*About this task*
Among the entries below, one stretch runs from the line that contains "The width and height of the screenshot is (1280, 865)." through the line that contains "This screenshot has width=798, height=736.". Repeat that stretch exactly, ends included, and only that.

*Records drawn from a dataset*
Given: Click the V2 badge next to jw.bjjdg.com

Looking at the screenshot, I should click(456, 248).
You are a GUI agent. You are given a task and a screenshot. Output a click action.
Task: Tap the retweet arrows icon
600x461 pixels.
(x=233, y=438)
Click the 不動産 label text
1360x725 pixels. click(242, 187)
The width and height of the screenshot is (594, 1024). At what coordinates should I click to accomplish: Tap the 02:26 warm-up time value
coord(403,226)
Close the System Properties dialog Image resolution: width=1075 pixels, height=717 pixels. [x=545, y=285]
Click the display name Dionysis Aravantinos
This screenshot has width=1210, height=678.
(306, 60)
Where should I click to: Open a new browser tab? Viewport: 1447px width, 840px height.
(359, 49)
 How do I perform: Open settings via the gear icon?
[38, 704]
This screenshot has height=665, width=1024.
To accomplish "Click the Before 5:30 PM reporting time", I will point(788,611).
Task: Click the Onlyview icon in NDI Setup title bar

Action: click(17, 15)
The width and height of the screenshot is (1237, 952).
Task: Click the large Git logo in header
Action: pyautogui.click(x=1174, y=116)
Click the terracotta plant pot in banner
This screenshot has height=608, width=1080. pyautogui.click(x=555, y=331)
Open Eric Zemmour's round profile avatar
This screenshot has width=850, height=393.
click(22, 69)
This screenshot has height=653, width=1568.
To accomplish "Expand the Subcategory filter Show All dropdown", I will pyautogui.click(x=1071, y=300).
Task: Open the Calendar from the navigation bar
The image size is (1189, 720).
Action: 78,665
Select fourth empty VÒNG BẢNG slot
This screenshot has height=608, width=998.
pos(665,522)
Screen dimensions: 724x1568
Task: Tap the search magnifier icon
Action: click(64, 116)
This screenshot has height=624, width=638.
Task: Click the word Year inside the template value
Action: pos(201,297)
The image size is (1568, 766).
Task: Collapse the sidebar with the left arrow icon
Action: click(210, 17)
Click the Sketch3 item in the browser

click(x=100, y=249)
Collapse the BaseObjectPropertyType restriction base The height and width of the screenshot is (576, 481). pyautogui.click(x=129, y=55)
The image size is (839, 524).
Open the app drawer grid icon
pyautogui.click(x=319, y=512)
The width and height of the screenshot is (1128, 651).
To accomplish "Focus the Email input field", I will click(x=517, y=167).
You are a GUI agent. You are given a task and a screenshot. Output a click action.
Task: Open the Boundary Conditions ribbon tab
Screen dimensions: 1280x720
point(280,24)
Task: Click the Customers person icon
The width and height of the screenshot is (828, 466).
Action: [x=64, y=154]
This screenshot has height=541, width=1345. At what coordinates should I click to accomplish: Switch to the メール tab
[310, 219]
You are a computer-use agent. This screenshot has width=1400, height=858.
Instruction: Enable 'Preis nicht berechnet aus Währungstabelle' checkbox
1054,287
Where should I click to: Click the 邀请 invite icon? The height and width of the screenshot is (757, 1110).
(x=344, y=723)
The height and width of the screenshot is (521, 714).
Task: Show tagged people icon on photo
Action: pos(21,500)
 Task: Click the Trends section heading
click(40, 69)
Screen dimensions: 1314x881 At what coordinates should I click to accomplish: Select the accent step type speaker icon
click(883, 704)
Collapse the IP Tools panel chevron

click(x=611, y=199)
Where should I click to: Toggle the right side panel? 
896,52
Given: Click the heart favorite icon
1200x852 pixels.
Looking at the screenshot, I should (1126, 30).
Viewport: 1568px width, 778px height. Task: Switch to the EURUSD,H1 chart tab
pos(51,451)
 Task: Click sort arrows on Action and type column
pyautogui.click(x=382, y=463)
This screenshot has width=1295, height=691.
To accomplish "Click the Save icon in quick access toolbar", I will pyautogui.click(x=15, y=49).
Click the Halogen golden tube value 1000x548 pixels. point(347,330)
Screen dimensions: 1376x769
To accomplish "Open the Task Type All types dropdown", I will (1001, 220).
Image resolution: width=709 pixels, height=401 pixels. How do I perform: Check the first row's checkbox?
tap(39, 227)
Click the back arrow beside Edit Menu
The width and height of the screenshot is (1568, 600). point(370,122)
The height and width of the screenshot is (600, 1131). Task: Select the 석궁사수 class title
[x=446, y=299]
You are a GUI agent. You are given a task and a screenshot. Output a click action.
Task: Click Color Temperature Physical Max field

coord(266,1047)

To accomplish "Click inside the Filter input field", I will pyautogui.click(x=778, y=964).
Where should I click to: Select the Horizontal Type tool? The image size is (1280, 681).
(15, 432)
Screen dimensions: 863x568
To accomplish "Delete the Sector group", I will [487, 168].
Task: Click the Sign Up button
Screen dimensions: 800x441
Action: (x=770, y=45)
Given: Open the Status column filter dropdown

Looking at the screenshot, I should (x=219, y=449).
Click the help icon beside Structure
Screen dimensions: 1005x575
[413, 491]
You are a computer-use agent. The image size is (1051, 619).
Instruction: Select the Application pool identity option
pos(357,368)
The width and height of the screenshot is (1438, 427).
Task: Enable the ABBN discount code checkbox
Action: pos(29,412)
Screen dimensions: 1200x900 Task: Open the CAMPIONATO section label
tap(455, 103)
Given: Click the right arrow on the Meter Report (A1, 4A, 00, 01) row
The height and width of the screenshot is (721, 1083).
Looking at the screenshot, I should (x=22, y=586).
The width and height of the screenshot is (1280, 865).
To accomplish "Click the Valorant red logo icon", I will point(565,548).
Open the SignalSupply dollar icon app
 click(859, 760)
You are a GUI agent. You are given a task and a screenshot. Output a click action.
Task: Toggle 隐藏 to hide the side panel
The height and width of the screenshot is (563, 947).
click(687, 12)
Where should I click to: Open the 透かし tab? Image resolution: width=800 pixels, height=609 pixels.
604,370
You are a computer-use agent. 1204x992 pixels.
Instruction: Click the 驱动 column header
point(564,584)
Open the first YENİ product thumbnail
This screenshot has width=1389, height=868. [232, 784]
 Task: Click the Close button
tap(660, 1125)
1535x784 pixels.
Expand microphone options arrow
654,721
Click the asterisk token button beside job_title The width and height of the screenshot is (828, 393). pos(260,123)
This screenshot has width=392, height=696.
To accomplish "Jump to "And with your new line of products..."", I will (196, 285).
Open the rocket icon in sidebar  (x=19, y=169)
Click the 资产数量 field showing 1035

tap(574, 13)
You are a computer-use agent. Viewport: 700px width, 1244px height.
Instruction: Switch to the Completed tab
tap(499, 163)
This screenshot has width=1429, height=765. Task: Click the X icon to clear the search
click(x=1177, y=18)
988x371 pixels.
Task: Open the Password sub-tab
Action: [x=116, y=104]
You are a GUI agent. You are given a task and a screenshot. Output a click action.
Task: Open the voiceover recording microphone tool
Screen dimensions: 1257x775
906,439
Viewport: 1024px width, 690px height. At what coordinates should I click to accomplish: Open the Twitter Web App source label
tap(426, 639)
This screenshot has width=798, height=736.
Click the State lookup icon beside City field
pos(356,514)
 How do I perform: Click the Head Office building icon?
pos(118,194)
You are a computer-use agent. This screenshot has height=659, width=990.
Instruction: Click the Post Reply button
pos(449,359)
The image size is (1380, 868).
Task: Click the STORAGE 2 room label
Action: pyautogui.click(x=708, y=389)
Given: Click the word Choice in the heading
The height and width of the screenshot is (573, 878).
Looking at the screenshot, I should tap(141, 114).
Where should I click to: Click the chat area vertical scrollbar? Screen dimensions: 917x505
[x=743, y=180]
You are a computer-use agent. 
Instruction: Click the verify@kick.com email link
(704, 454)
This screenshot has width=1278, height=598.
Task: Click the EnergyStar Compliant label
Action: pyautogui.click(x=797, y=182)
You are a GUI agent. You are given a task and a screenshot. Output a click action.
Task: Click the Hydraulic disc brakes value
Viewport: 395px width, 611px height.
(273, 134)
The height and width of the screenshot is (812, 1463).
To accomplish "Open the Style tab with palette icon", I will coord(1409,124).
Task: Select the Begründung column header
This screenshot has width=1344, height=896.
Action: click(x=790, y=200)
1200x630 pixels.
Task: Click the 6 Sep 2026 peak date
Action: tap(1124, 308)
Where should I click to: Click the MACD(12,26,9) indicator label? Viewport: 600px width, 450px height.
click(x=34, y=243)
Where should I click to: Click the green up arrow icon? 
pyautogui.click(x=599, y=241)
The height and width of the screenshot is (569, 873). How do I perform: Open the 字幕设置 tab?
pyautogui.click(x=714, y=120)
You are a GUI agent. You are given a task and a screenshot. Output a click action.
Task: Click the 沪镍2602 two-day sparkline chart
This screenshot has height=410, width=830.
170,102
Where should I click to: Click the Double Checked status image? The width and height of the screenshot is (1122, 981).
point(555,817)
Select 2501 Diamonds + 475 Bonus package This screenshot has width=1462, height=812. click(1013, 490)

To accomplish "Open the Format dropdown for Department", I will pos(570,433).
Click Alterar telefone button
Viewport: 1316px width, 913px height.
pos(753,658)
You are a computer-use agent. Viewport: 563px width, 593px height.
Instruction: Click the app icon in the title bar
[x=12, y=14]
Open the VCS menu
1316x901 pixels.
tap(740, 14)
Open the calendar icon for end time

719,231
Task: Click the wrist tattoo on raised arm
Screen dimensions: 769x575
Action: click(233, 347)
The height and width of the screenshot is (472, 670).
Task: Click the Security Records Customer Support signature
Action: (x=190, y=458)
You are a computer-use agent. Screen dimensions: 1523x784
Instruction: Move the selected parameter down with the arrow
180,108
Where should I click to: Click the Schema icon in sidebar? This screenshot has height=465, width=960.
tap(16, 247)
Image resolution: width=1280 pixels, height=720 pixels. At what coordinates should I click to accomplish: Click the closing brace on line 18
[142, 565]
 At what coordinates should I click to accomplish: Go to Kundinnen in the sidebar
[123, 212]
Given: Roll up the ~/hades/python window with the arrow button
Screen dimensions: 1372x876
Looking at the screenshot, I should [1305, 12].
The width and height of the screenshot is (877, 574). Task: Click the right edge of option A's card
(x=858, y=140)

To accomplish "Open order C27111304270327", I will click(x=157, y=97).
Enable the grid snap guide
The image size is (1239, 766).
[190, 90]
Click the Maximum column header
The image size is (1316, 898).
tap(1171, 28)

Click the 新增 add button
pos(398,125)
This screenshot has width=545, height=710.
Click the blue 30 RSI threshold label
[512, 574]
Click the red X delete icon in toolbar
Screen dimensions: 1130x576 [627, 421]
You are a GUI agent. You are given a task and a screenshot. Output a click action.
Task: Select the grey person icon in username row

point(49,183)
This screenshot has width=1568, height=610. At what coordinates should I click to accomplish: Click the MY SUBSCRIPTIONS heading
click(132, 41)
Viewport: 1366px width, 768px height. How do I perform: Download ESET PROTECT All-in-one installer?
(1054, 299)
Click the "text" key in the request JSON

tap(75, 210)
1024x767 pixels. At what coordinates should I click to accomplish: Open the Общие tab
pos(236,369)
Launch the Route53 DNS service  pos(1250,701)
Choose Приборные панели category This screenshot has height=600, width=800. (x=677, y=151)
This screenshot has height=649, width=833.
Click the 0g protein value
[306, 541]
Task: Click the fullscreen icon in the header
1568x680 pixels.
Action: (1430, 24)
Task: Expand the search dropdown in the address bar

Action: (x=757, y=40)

*Result of this task*
The width and height of the screenshot is (1280, 865).
To accomplish "Click the Valorant red logo icon", I will point(565,548).
Open the SignalSupply dollar icon app
 click(859, 760)
You are a GUI agent. You are given a task and a screenshot. Output a click action.
Task: Toggle 隐藏 to hide the side panel
The height and width of the screenshot is (563, 947).
click(687, 12)
Where should I click to: Open the 透かし tab? Image resolution: width=800 pixels, height=609 pixels.
604,370
You are a computer-use agent. 1204x992 pixels.
Instruction: Click the 驱动 column header
point(564,584)
Open the first YENİ product thumbnail
This screenshot has width=1389, height=868. [232, 784]
 Task: Click the Close button
tap(660, 1125)
1535x784 pixels.
Expand microphone options arrow
654,721
Click the asterisk token button beside job_title The width and height of the screenshot is (828, 393). pos(260,123)
This screenshot has width=392, height=696.
To accomplish "Jump to "And with your new line of products..."", I will (196, 285).
Open the rocket icon in sidebar  (x=19, y=169)
Click the 资产数量 field showing 1035

tap(574, 13)
You are a computer-use agent. Viewport: 700px width, 1244px height.
Instruction: Switch to the Completed tab
tap(499, 163)
This screenshot has width=1429, height=765. Task: Click the X icon to clear the search
click(x=1177, y=18)
988x371 pixels.
Task: Open the Password sub-tab
Action: [x=116, y=104]
You are a GUI agent. You are given a task and a screenshot. Output a click action.
Task: Open the voiceover recording microphone tool
Screen dimensions: 1257x775
906,439
Viewport: 1024px width, 690px height. At what coordinates should I click to accomplish: Open the Twitter Web App source label
tap(426, 639)
This screenshot has width=798, height=736.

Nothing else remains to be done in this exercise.